The problem is of course that $\phi$ does not give all rational points on $X$. Indeed, it only gives those rational points $(x_0,y_0,u_0,v_0)$ where $y_0^2-1 = t_0^2$ is the square of a rational number. So for example, the fiber $X_3$ has the point $(x,u,v)=(3,3,3)$. So while $\phi$ does give infinitely many rational points on $X$, and even a Zariski dense set of them, it certainly does not give a complete description of $X(\mathbb{Q})$.

[One half-baked idea that did occur to me at this point, is that one could consider "twists" of $\phi$. Indeed, since $\phi$ is $2$-to-$1$, we can define quadratic twists of it in the following way: for each $c \in \mathbb{Q}^{\times}$, consider the field extension $K_c:=\mathbb{Q}(X)[t]/((y-1)t^2-c(y+1))$ of the function field $\mathbb{Q}(X)$ of $X$. This extension corresponds to a dominant rational map $\phi_c:X'_c \dashrightarrow X$, where $X'_c$ is some geometrically rational surface with function field $K_c$, which may be chosen to be smooth and projective, defined over $\mathbb{Q}$. So we get a family of rational maps $\{ \phi_c : X'_c \dashrightarrow X \}$, which together give all rational points on $X$. Unfortunately, I have no indication that the arithmetic of the $X'_c$ should be any easier to analyze than that of $X$ itself. Moreover, there doesn't even seem to be a good reason why the set of all $c$ such that $X'_c(\mathbb{Q})\neq \emptyset$ (independent of the choice of $X'_c$ by Lang-Nishmura) should admit of an easy description.]

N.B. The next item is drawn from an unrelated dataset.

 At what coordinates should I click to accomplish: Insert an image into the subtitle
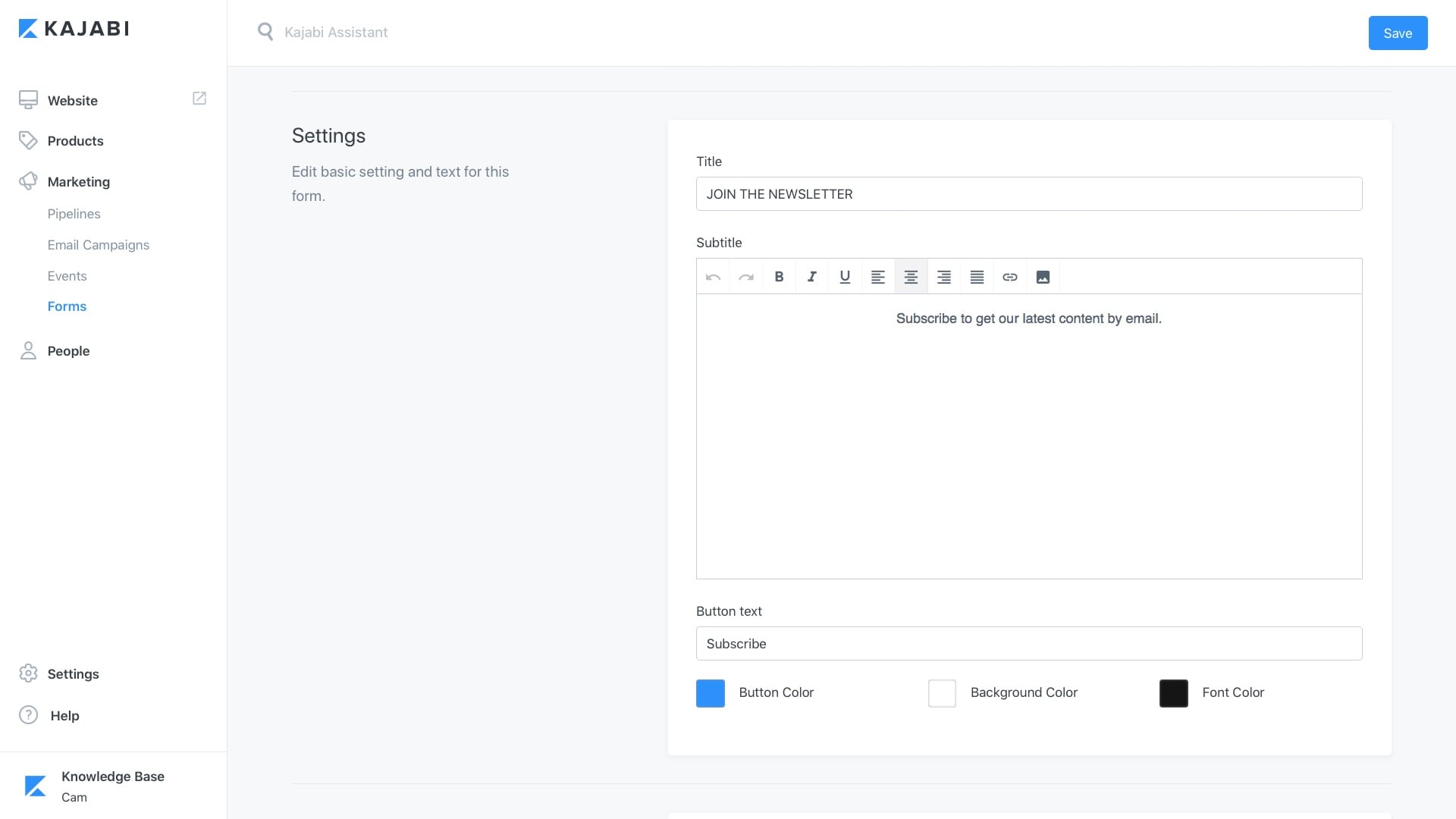pyautogui.click(x=1043, y=277)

Is there any way to get around this? It feels disconcerting to me that, even in the case of varieties that are so agreeable as to be unirational, it seems a hard problem to actually describe the set of rational points in any non-trivial manner. But of course, this might just be one of those cases where life doesn't turn out to be as pleasant as one might have hoped...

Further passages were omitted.